### PASSAGE PROVIDED:
= = =
On hierarchical CAD processing and simulation with Isogeometric Analysis
Decanato - Facoltà di scienze informatiche
Data d'inizio: 20 Aprile 2010
Data di fine: 21 Aprile 2010
The Faculty of Informatics is pleased to announce a seminar given by Maharavo Randrianarivony
DATE: Tuesday, April 20th 2010
PLACE: USI Università della Svizzera italiana, room SI-008, Informatics building (Via G. Buffi 13)
This talk is divided into two parts. In the first one, we show methods for processing CAD data so that they can be applied to hierarchical methods. Thinking of the standard IGES format, often trimmed surfaces appear. We present an algorithm to treat them to form a structure required for subsequent simulations. On the other hand, we describe the decomposition of solid models into curved tetrahedra. Practical results are reported to illustrate the approach. In particular, the decomposition techniques are applied to real CAD data which come from IGES files.
As for the second part, we treat locally adaptive Isogeometric Analysis which uses B-Spline and NURBS techniques. Our purpose is to improve existing techniques to enhance the efficiency. We use local B-Spline subdivisions and knot insertions for the goal of achieving better accuracy in simulations where we concentrate on two and three dimensions. Our main emphasis is to keep the curved geometry describing the physical CAD domain intact during the whole simulation process. In order to avoid unnecessary global refinements, grids are allowed to be non-conforming. The treatment of nonmatching grids is done with the help of the interior penalty methods. Only local refinements are required during the adaptivity. To achieve that, an a-posteriori error indicator is introduced in order to dynamically evaluate the errors. That is, we use spline error gauge with the help of the de Boor-Fix functional. On the other hand, we allow mesh coarsenings at regions where a sparse mesh density is sufficient to achieve a prescribed accuracy. To obtain an optimal mesh, some method is described to choose the types of refinement which are likely to reduce the error most. That is done by accurately determining the bases of the enrichment spaces using non-uniform B-splines enhanced with discrete B-splines. That is, the space of approximation is hierarchically decomposed into a coarse space and an enrichment space. Finally, we report on some practical results from our implementations. Some adaptive grid refinements in 2D and 3D from problems such as internal layers are reported.
Bachelor in Math from university of Antananarivo, Madagascar Master in Math and Computer Science from university of Chemnitz, Germany PhD. in Computer Science from university of Chemnitz, Germany
HOST: Prof. Rolf Krause
= = =
### ENTRIES PROVIDED:
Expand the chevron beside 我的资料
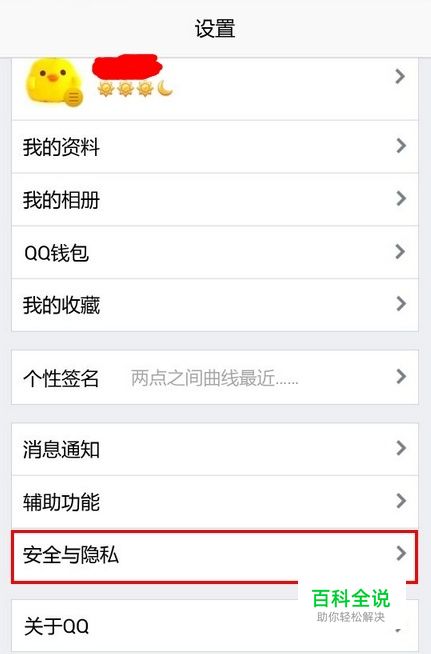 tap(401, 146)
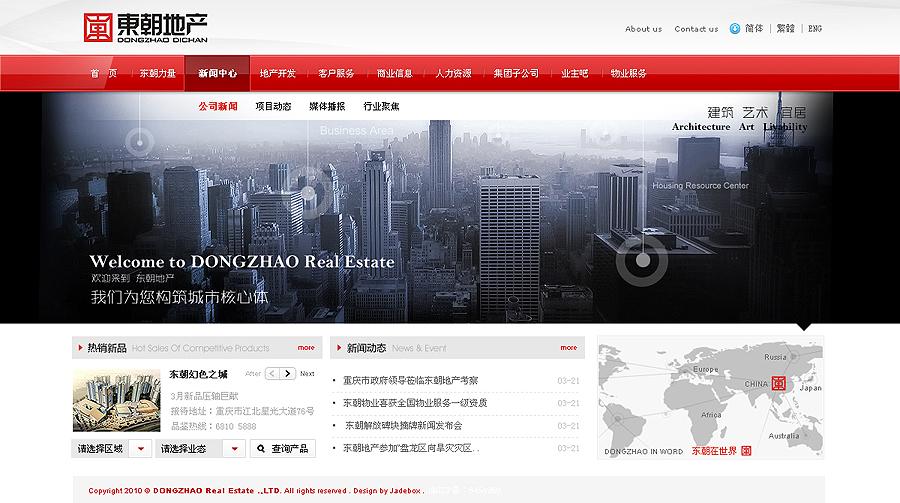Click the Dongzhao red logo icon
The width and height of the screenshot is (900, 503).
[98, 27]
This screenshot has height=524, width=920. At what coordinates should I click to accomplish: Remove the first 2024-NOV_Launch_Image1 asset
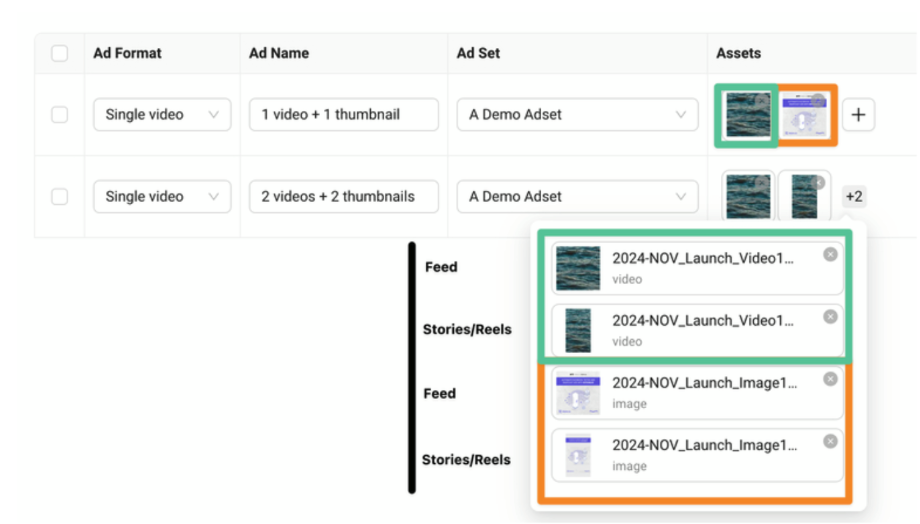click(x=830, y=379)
= = =
### WHAT THIS EXERCISE ASKS:
1. In the seminar announcement on Isogeometric Analysis, what is used to handle the nonmatching grids?
2. Retype every entry that follows the seminar announcement, word for word, and leave the pictures out.

### EXERCISE RESPONSES:
1. The interior penalty methods.

2.
Expand the chevron beside 我的资料
 tap(401, 146)
Click the Dongzhao red logo icon
The width and height of the screenshot is (900, 503).
[98, 27]
This screenshot has height=524, width=920. At what coordinates should I click to accomplish: Remove the first 2024-NOV_Launch_Image1 asset
click(x=830, y=379)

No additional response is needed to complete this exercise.